The average gap of 1193s is massive compared to the 516s it took to run a unit one per core on my test system. In that average scenario, if you got the 1st unit you're going to be 1st, if you get it 2nd, you're going to be 2nd. Assuming both are running zero cache.
There's going to be some smaller subset of units where a speedup gives you an advantage. It'll probably involve percentiles to come up with a number, but it feels like a relatively small proportion of the time.
Let's say you go from (with rounding) 480s to 240s by using multi-threads. 8 minutes to 4 minutes. Also assume the other person is also running a system that does 1t units in the same time, 8 minutes.
In the case both run 1t, you can be first as long as you receive the unit first. If the server is random, that's 50%.
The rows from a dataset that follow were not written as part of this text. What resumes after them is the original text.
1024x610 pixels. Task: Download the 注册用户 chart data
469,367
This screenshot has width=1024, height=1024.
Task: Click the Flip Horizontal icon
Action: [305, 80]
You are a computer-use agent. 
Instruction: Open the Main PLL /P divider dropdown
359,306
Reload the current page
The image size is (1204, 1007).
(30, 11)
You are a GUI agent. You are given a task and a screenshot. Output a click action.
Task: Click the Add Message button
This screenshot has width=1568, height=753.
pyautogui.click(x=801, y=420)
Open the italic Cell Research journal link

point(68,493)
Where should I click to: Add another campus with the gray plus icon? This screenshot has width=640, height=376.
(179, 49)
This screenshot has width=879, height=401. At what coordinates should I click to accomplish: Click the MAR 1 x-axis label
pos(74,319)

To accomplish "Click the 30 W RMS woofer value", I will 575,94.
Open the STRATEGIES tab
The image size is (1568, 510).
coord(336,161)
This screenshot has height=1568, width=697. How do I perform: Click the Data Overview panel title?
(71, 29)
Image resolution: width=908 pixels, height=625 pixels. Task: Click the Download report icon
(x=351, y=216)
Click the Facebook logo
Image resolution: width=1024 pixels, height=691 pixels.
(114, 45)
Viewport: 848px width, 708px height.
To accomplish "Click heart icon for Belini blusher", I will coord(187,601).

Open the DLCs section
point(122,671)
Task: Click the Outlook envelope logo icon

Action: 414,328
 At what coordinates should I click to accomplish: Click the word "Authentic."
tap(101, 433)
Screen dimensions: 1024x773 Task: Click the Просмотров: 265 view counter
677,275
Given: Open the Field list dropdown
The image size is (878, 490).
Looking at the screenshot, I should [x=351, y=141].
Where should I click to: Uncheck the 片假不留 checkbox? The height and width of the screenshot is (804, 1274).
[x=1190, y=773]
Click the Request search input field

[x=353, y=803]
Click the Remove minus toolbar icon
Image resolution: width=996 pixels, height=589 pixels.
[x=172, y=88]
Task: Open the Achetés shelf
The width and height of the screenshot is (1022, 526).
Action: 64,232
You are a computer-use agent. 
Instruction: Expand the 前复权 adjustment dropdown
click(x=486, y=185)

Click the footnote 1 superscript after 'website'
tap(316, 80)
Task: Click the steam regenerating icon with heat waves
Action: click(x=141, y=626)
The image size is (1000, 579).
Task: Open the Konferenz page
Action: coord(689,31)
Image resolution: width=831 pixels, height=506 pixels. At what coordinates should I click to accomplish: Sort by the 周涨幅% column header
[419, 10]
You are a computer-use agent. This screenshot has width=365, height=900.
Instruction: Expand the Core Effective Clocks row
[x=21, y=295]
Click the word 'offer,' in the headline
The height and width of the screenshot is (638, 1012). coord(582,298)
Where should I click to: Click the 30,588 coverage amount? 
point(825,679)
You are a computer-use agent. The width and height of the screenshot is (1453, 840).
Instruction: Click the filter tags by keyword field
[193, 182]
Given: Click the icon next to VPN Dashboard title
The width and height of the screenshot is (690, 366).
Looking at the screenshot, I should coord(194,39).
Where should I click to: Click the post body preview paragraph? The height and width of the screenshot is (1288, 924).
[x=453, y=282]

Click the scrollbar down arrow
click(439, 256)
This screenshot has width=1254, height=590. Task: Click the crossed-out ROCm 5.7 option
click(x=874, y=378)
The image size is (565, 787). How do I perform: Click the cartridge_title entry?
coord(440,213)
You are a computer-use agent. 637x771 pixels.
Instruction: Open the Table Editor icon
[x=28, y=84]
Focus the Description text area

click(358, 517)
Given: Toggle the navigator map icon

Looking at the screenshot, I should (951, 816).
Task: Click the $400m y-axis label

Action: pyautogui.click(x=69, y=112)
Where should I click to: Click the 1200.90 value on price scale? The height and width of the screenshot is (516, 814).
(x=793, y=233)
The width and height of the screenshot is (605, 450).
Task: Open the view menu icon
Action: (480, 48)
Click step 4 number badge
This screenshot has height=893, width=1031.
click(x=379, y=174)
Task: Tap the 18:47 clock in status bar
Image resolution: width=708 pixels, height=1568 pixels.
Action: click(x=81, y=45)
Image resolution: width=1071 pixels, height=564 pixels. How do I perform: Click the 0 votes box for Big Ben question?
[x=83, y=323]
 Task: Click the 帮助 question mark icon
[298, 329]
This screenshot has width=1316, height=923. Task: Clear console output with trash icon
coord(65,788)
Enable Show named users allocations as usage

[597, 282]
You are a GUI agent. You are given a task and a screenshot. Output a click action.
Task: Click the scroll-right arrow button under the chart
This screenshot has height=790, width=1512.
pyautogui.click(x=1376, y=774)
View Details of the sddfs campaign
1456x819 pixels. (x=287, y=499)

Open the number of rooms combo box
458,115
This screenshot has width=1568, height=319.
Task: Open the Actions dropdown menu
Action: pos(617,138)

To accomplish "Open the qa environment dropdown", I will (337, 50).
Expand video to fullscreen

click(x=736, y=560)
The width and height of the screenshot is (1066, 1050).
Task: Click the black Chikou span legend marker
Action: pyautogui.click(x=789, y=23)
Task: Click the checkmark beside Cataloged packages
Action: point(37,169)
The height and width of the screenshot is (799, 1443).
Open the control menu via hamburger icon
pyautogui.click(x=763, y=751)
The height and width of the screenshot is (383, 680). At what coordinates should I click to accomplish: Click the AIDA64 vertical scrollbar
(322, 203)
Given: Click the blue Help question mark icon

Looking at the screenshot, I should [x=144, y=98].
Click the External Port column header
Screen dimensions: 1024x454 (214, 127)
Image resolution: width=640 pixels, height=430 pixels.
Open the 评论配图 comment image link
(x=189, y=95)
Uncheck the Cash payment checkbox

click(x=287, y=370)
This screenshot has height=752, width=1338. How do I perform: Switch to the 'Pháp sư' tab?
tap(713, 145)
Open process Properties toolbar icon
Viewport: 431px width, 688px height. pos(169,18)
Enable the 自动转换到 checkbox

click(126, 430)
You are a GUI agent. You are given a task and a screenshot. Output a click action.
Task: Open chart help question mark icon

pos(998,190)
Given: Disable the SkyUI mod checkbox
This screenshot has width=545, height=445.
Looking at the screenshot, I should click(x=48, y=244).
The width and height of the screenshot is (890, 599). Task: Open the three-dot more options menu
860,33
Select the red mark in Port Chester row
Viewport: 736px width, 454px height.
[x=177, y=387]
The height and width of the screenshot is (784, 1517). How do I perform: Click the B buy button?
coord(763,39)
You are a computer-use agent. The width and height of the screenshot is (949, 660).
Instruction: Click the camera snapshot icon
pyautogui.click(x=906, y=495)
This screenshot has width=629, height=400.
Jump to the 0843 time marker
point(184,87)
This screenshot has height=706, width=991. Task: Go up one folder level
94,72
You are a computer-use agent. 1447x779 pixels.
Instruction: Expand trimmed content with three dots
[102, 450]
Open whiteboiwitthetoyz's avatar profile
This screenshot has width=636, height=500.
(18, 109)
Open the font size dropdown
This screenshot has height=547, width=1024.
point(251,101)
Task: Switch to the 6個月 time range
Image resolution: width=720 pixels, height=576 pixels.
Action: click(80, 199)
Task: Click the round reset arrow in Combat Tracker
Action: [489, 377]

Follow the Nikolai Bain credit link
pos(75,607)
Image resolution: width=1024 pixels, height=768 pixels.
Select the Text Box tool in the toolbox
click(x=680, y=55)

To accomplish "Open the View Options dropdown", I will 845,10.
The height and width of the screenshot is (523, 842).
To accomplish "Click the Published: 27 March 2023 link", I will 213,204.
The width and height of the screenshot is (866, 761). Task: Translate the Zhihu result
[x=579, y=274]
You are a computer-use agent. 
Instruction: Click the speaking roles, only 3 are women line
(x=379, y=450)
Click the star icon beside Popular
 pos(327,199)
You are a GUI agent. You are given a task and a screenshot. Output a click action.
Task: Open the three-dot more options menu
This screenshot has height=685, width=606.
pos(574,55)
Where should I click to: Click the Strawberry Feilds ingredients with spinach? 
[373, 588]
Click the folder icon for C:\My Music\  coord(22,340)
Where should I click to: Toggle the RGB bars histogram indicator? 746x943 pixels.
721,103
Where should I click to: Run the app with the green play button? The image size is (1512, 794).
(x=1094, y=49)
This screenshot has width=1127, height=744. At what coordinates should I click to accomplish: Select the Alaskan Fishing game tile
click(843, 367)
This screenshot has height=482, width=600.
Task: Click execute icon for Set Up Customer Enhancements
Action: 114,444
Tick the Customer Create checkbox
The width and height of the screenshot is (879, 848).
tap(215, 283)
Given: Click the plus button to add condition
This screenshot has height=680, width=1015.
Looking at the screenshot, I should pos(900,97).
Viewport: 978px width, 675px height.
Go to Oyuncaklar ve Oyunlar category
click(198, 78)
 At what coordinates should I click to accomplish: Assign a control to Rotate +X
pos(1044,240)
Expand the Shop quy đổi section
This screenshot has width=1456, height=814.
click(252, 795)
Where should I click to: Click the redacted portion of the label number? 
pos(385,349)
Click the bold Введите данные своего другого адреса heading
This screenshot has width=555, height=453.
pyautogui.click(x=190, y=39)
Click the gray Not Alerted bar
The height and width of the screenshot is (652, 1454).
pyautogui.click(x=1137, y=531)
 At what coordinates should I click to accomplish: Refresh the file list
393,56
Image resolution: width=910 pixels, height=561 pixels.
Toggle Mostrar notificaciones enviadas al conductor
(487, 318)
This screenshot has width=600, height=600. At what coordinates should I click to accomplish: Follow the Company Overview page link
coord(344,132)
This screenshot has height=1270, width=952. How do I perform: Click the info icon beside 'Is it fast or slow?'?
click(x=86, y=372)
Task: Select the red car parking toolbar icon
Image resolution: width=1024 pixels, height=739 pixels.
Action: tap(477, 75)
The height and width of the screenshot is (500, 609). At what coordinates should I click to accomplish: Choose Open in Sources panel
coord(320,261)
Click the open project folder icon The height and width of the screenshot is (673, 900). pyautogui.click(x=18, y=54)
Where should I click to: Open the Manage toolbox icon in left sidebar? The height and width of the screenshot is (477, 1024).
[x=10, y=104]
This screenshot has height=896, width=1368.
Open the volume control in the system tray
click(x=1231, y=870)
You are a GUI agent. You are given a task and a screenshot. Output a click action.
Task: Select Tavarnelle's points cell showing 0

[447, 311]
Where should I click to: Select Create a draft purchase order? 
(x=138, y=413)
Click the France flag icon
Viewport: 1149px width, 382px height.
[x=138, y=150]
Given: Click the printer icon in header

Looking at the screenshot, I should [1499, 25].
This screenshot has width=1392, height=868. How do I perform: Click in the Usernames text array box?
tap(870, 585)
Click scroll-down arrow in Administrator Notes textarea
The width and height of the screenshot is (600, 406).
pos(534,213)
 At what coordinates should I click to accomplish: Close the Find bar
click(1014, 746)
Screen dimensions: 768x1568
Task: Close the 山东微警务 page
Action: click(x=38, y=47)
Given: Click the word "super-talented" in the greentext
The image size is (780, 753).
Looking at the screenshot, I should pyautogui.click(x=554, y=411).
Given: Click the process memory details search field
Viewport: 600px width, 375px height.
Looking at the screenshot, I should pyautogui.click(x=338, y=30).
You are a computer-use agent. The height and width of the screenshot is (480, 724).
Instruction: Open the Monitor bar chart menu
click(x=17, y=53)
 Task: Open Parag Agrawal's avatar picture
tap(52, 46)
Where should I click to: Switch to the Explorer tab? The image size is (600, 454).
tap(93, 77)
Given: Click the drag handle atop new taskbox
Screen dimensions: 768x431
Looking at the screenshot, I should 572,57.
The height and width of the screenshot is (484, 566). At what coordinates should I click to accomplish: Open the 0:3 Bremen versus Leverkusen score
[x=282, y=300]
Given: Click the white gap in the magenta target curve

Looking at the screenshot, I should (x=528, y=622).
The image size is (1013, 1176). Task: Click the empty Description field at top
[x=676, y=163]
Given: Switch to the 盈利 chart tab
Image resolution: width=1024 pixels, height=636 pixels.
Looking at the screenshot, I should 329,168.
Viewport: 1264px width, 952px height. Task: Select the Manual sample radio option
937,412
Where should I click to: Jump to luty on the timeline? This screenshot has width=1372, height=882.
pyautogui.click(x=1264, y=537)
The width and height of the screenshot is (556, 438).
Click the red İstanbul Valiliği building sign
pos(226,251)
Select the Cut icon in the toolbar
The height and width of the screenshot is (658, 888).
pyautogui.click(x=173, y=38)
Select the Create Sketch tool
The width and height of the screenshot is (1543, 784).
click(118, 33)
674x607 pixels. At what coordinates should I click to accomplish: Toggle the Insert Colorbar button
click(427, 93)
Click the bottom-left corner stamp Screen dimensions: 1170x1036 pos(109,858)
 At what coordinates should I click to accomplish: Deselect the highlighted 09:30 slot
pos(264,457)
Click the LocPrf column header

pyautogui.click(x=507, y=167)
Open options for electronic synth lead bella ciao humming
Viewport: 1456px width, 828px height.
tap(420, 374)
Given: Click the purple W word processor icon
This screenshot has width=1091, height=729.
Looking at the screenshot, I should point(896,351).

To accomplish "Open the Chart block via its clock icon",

You set up -t3 and it does it in half the time. Now you can be first even if you receive the unit up to 4 minutes after the other host. There's a 19% chance the two tasks are sent within 4 minutes of each other. We only care about the case where you get it 2nd, so that's half that, or just under 10%.
So the tradeoff now is, by using -t3 you would now get to be 1st in 10% of all units that you wouldn't have before. If my brain is functioning, it is no longer 50/50%, but now 60/40% in your favour. However, also from my numbers, you only get 72% the throughput. 60% of 72% is lower than 50% of 100%. So on this basis, the higher throughput of running one per core would seem better than doing fewer units at higher chance.
Of course, this doesn't take into consideration a load of other factors. Not everyone has the same CPU. Not everyone will run multi-thread under the same settings. Not everyone runs zero cache. There will be resends for whatever reason. There are probably other factors I haven't though of. We can get the average unit time from the project selection page, and maybe figure that in too.
As a generalisation, I think if you have a fast CPU (recent Intel at 4GHz+), you have more to lose from using threading than not. If you have a slower system (anything AMD currently sells, Intels without AVX), the time improvement starts to look more useful.
| |
|
Michael Goetz Volunteer moderator Project administrator
 Send message
Joined: 21 Jan 10 Posts: 13881 ID: 53948 Credit: 383,609,451 RAC: 119,268
                              
|
Thanks for the numbers... I'm not sure how to handle them, maybe someone better at math can make something more out of it than what I'll try to below.
My impression, first and foremost, is that the gap is significantly larger than I would have guessed. The average between the first and second tasks is almost 20 minutes.
The shorter delays are more likely than the longer delays, but the numbers tail off fairly slowly.
What this tells me is that it may not be worth it to worry about the 2-minute pre-fetch. If the average delay is 20 minutes, that pre-fetch time is dwarfed. As you said, if you get the task first, you'll finish first. If you get it second, you'll finish second. As long as your computer is relatively fast and you have 0 cache, the other factors won't affect who finishes first.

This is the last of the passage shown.